Text segment Block Start
The low acceptance of male sterilization in comparison to the number of women undergoing sterilization has been continuing despite attempts through National health programs providing health manpower and training, political commitment and more effective surgical techniques. To ensure voluntary and informed acceptance of NSV requires understanding of the interplay of the social and medical factors involved.

In the current study, rising age was significant for acceptance of NSV. Most acceptors of NSV were aged above 40 years. A similar trend was observed by Khokar et al.,[12] who studied acceptance of NSV in a public sector hospital in Delhi. While this reflects a desire for hassle-free contraception after completion of the family, the lesser acceptance among men in the reproductive age group suggests that there is still a need to promote acceptance in a younger age group. Literacy was significant for acceptance of NSV whereas total family income was not. A similar proportion was obtained by Khokhar et al.,[12] with increasing acceptance of NSV in people who had completed higher secondary education. This may be explained by a greater health awareness and better understanding and adoption of advice from health workers in general among groups with higher literacy. A longer duration of marriage was also significant for acceptance of NSV and again this can be explained by a desire for a hassle-free contraceptive after completion of the family.

All vasectomy acceptors had more than one child and there was a significant association between the number of children and acceptance of vasectomy. However, a similar trend was also seen in OCUs. This suggests that even after completion of the family, there is equal use of both terminal and non-terminal methods of contraception. NSV acceptors were more likely to have used barrier methods of contraception, hormonal methods and multiple methods of contraception before undergoing terminal contraception whereas intrauterine devices (IUDs) were more popular among OCUs when compared to the NSV group. A study by Murthy et al.,[13] found a similar high use of barrier methods by NSV acceptors before sterilization in Andhra Pradesh. However, Khokar et al.,[12] obtained a higher use of barrier methods and IUDs among NSV acceptors. This suggests regional differences between usage of contraceptive methods before undergoing sterilization and requires further study.

There are a multitude of factors that interplay and determine the acceptance of a contraceptive method. The most important factors determining contraceptive choice were selected based on a focus group discussion, and predictors of NSV acceptance were determined in logistic regression analysis. The significant predictors in order of odds ratio obtained were method suggested by peer/health worker, method does not require regular intervention, and lastly, permanence of the method. Ease of availability and usability was significant on regression analysis, but with an odds ratio of less than one indicating its higher importance in the OCU group. Failure rate, side-effects and complications, and monetary incentive were not significant in predicting an outcome of NSV acceptance. This indicates a less informed choice regarding contraceptive method adoption and most people relying on the suggestion by the health worker /peer for choosing a method of contraception. Ample usage can be made of this finding to promote acceptance of NSV by utilizing health worker services for health education and communication through the community of past adopters of NSV. More information should be provided by health workers prior to sterilization so that users can make an informed choice.
Text segment Block End
Dataset records Block Start
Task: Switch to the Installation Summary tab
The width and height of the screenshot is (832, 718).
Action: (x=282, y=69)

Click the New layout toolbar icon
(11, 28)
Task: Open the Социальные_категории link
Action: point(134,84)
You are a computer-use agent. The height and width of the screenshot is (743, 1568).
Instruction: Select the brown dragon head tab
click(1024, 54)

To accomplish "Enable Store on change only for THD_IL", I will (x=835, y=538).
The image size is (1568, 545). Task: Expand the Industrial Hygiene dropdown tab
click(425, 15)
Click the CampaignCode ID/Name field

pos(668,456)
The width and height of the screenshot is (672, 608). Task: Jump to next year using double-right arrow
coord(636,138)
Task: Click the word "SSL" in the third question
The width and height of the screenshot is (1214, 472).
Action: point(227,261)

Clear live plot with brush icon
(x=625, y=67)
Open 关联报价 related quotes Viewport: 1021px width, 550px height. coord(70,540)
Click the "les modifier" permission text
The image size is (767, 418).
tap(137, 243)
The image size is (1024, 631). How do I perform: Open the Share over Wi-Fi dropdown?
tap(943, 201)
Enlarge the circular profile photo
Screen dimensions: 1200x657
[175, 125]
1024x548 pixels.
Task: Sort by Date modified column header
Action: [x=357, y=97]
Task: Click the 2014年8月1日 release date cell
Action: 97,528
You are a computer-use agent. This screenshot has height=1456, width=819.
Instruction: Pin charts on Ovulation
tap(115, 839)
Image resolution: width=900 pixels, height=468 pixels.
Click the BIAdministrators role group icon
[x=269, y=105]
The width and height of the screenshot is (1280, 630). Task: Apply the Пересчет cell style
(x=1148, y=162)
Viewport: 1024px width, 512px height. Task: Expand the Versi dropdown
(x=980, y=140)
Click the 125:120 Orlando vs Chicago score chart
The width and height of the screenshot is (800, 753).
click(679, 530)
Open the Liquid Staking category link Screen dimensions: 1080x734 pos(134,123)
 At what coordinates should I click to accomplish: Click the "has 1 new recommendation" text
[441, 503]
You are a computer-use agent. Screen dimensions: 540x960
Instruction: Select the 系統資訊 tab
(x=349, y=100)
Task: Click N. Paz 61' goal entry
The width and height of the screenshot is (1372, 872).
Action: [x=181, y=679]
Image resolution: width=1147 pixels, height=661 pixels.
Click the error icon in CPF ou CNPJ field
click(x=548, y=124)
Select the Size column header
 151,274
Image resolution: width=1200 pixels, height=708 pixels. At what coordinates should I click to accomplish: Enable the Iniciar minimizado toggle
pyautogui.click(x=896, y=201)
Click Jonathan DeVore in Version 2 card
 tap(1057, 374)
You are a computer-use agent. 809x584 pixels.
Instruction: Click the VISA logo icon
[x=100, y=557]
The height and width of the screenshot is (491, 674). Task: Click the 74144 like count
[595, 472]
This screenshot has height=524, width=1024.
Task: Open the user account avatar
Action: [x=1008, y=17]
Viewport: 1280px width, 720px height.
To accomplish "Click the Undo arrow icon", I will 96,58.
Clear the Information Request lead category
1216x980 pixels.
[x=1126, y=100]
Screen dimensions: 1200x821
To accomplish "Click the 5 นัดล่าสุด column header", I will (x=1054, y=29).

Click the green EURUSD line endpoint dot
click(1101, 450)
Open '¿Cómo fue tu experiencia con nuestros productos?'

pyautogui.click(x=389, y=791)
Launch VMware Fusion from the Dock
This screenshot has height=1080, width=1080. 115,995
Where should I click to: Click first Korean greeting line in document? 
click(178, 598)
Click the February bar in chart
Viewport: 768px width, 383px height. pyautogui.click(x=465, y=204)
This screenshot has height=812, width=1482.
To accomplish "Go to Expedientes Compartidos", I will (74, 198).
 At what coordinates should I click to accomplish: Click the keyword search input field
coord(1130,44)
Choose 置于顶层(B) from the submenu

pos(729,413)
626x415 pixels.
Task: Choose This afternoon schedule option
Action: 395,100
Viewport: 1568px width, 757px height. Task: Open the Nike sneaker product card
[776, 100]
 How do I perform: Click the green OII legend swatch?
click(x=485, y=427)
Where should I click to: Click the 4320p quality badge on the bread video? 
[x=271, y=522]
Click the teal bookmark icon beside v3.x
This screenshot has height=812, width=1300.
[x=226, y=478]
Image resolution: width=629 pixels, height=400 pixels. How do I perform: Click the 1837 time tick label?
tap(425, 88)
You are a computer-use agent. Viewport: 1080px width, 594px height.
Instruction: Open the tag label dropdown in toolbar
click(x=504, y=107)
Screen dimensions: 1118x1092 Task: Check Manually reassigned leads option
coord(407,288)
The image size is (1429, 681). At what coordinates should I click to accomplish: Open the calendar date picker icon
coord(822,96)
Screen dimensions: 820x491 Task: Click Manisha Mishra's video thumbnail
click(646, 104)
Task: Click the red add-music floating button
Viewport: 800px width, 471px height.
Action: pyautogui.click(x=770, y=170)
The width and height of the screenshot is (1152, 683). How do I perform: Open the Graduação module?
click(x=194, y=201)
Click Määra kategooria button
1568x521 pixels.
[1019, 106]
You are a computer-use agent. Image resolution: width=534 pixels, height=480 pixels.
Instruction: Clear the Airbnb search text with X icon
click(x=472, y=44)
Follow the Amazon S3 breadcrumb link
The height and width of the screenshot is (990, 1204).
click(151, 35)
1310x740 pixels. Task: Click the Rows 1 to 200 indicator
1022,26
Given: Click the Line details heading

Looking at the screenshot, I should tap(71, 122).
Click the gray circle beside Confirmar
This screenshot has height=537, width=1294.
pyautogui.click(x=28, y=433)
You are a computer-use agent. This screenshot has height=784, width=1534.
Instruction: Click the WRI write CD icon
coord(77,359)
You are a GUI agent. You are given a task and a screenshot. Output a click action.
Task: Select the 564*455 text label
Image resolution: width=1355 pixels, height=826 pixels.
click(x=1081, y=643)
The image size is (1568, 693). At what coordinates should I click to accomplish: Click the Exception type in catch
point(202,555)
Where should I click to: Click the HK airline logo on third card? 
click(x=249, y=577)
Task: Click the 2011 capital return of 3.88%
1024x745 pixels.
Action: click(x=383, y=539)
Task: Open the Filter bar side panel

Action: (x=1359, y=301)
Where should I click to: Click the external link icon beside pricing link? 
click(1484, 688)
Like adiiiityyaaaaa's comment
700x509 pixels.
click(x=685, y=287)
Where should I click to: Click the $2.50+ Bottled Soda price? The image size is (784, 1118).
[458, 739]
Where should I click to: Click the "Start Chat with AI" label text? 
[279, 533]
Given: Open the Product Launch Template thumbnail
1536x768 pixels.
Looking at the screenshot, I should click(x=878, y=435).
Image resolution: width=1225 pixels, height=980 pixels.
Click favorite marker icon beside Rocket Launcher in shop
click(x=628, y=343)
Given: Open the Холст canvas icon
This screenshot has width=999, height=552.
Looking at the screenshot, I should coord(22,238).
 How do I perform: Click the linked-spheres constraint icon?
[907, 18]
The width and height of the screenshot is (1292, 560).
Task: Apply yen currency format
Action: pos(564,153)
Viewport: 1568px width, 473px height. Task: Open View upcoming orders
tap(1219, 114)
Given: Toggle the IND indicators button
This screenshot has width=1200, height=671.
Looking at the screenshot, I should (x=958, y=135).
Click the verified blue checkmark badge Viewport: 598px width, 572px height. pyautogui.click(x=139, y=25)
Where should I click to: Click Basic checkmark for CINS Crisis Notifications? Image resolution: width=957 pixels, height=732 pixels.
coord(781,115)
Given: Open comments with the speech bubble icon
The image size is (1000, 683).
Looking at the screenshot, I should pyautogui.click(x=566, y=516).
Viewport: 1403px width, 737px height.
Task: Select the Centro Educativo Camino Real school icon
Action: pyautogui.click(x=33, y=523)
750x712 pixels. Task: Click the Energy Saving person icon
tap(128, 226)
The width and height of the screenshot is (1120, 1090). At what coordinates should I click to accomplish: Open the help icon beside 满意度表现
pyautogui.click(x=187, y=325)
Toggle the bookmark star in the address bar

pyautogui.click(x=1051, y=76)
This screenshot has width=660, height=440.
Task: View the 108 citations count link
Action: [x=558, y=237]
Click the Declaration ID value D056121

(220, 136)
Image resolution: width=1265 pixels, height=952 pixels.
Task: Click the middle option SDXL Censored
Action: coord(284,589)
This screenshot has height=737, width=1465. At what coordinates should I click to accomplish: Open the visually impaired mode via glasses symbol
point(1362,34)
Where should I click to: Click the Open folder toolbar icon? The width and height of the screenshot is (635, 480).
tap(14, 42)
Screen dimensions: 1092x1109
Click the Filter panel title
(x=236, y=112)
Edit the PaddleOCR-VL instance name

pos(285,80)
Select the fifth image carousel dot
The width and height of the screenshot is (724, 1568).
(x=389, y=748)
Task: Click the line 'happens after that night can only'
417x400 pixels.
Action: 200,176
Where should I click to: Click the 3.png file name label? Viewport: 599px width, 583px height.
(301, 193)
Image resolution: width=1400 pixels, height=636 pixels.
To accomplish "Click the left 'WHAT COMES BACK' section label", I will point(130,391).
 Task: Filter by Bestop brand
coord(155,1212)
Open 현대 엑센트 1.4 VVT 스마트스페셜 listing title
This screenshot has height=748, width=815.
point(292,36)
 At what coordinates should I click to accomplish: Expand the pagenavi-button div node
Dataset records Block End
=== Task instructions ===
(A) Reproduce, word for word, the part of the discussion of NSV acceptance that opens with the words containing "The low acceptance" and closes with "medical factors involved.".
(B) In the discussion of NSV acceptance, which contraceptive method was more popular among OCUs than in the NSV group?
(C) List the factors that, according to the discussion of NSV acceptance, were not significant in predicting NSV acceptance.
The lines after the discussion of NSV acceptance are not needed.

=== Answers given ===
(A)
The low acceptance of male sterilization in comparison to the number of women undergoing sterilization has been continuing despite attempts through National health programs providing health manpower and training, political commitment and more effective surgical techniques. To ensure voluntary and informed acceptance of NSV requires understanding of the interplay of the social and medical factors involved.

(B) Intrauterine devices (IUDs).

(C)
Failure rate
Side-effects and complications
Monetary incentive